WHAT THIS TASK INVOLVES.
Put the rows below into a Markdown table with two columns, Number and Text. Give each row its number in order and its full wording, and leave out blank lines.
- - - - - - -
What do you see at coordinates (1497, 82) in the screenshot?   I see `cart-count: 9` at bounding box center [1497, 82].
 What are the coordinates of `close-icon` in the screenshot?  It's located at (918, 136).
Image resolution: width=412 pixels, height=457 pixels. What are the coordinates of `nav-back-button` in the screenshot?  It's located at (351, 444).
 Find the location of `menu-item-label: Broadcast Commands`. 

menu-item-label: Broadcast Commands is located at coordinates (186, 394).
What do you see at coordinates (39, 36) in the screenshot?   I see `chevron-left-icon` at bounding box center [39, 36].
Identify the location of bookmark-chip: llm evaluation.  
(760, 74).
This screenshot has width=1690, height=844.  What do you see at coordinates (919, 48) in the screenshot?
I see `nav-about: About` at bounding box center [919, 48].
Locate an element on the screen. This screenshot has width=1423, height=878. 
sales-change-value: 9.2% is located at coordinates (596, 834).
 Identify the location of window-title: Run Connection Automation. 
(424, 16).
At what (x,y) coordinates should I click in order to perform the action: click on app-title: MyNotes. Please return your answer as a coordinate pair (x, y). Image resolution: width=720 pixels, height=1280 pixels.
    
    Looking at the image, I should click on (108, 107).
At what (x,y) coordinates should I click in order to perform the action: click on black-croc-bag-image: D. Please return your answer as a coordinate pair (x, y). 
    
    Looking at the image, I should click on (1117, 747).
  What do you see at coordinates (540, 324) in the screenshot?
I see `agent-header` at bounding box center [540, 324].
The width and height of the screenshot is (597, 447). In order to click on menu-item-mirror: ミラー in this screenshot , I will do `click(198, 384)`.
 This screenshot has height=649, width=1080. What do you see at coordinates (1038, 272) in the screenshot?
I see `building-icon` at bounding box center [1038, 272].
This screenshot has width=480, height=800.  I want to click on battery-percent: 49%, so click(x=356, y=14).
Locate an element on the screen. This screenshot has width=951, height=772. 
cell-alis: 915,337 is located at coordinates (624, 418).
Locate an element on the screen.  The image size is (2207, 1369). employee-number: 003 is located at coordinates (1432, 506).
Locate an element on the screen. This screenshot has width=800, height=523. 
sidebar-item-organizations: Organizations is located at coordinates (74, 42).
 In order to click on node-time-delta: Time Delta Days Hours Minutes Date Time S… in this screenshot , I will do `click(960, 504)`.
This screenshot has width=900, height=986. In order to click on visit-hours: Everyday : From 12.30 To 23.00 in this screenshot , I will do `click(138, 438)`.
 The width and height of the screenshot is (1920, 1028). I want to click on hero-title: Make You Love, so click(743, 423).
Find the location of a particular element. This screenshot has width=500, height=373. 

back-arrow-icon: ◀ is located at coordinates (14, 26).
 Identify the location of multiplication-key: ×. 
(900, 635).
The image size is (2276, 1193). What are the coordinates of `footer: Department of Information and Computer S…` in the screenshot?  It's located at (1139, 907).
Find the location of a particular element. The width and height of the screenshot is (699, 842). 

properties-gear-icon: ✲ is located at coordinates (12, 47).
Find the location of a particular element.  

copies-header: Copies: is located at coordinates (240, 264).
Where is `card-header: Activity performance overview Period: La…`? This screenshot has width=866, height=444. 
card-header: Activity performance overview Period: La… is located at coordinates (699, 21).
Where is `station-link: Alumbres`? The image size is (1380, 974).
- - - - - - -
ANSWER BOX.
| Number | Text |
|---|---|
| 1 | What do you see at coordinates (1497, 82) in the screenshot?   I see `cart-count: 9` at bounding box center [1497, 82]. |
| 2 |  What are the coordinates of `close-icon` in the screenshot?  It's located at (918, 136). |
| 3 | Image resolution: width=412 pixels, height=457 pixels. What are the coordinates of `nav-back-button` in the screenshot?  It's located at (351, 444). |
| 4 |  Find the location of `menu-item-label: Broadcast Commands`.  |
| 5 | menu-item-label: Broadcast Commands is located at coordinates (186, 394). |
| 6 | What do you see at coordinates (39, 36) in the screenshot?   I see `chevron-left-icon` at bounding box center [39, 36]. |
| 7 | Identify the location of bookmark-chip: llm evaluation.   |
| 8 | (760, 74). |
| 9 | This screenshot has width=1690, height=844.  What do you see at coordinates (919, 48) in the screenshot? |
| 10 | I see `nav-about: About` at bounding box center [919, 48]. |
| 11 | Locate an element on the screen. This screenshot has width=1423, height=878.  |
| 12 | sales-change-value: 9.2% is located at coordinates (596, 834). |
| 13 |  Identify the location of window-title: Run Connection Automation.  |
| 14 | (424, 16). |
| 15 | At what (x,y) coordinates should I click in order to perform the action: click on app-title: MyNotes. Please return your answer as a coordinate pair (x, y). Image resolution: width=720 pixels, height=1280 pixels. |
| 16 |     Looking at the image, I should click on (108, 107). |
| 17 | At what (x,y) coordinates should I click in order to perform the action: click on black-croc-bag-image: D. Please return your answer as a coordinate pair (x, y).  |
| 18 |     Looking at the image, I should click on (1117, 747). |
| 19 |   What do you see at coordinates (540, 324) in the screenshot? |
| 20 | I see `agent-header` at bounding box center [540, 324]. |
| 21 | The width and height of the screenshot is (597, 447). In order to click on menu-item-mirror: ミラー in this screenshot , I will do `click(198, 384)`. |
| 22 |  This screenshot has height=649, width=1080. What do you see at coordinates (1038, 272) in the screenshot? |
| 23 | I see `building-icon` at bounding box center [1038, 272]. |
| 24 | This screenshot has width=480, height=800.  I want to click on battery-percent: 49%, so click(x=356, y=14). |
| 25 | Locate an element on the screen. This screenshot has width=951, height=772.  |
| 26 | cell-alis: 915,337 is located at coordinates (624, 418). |
| 27 | Locate an element on the screen.  The image size is (2207, 1369). employee-number: 003 is located at coordinates (1432, 506). |
| 28 | Locate an element on the screen. This screenshot has width=800, height=523.  |
| 29 | sidebar-item-organizations: Organizations is located at coordinates (74, 42). |
| 30 |  In order to click on node-time-delta: Time Delta Days Hours Minutes Date Time S… in this screenshot , I will do `click(960, 504)`. |
| 31 | This screenshot has width=900, height=986. In order to click on visit-hours: Everyday : From 12.30 To 23.00 in this screenshot , I will do `click(138, 438)`. |
| 32 |  The width and height of the screenshot is (1920, 1028). I want to click on hero-title: Make You Love, so click(743, 423). |
| 33 | Find the location of a particular element. This screenshot has width=500, height=373.  |
| 34 | back-arrow-icon: ◀ is located at coordinates (14, 26). |
| 35 |  Identify the location of multiplication-key: ×.  |
| 36 | (900, 635). |
| 37 | The image size is (2276, 1193). What are the coordinates of `footer: Department of Information and Computer S…` in the screenshot?  It's located at (1139, 907). |
| 38 | Find the location of a particular element. The width and height of the screenshot is (699, 842).  |
| 39 | properties-gear-icon: ✲ is located at coordinates (12, 47). |
| 40 | Find the location of a particular element.   |
| 41 | copies-header: Copies: is located at coordinates (240, 264). |
| 42 | Where is `card-header: Activity performance overview Period: La…`? This screenshot has width=866, height=444.  |
| 43 | card-header: Activity performance overview Period: La… is located at coordinates (699, 21). |
| 44 | Where is `station-link: Alumbres`? The image size is (1380, 974). |